Exercise goal: The word "Parish" occurs in some lines of the data. Return each such line.

Provided records:
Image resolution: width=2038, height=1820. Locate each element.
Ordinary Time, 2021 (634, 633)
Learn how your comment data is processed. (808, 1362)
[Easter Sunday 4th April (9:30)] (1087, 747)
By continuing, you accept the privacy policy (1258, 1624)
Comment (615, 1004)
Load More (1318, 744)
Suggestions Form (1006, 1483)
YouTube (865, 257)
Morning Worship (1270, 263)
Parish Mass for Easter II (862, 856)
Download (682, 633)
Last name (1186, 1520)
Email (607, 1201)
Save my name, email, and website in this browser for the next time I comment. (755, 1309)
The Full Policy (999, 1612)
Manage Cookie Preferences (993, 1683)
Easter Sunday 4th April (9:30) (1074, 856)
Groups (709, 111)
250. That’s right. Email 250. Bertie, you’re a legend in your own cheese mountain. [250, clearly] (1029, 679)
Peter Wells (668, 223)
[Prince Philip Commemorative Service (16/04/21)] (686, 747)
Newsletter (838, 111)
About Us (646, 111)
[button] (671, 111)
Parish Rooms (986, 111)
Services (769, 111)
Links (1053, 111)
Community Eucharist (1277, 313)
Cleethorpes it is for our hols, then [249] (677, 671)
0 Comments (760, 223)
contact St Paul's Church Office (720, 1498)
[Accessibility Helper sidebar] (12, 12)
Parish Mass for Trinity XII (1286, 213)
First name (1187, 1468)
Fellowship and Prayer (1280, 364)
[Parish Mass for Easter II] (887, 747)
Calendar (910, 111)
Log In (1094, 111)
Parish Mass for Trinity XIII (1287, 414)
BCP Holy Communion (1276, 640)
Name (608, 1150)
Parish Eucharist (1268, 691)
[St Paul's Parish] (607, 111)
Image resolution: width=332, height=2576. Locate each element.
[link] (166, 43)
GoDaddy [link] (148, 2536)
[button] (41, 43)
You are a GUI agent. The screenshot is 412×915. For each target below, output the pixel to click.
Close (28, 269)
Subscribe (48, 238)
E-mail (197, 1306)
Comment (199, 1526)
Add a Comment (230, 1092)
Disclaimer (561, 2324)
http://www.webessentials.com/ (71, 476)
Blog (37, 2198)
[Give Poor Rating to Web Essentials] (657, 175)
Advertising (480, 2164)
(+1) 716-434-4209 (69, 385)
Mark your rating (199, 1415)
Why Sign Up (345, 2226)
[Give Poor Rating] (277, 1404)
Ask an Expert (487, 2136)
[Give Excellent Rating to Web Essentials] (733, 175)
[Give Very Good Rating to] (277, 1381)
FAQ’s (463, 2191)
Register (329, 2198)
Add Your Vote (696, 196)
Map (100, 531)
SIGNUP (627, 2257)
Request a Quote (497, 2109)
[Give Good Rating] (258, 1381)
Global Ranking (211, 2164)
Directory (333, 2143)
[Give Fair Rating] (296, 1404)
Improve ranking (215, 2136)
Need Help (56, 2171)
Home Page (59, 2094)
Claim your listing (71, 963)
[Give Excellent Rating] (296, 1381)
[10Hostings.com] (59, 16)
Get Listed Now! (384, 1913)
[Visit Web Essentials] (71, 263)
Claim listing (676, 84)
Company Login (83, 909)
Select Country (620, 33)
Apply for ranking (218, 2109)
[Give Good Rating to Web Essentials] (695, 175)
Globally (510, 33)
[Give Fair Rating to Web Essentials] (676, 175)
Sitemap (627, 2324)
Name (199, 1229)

Finished task:
Parish Mass for Easter II (862, 856)
Parish Rooms (986, 111)
Parish Mass for Trinity XII (1286, 213)
[Parish Mass for Easter II] (887, 747)
Parish Mass for Trinity XIII (1287, 414)
Parish Eucharist (1268, 691)
[St Paul's Parish] (607, 111)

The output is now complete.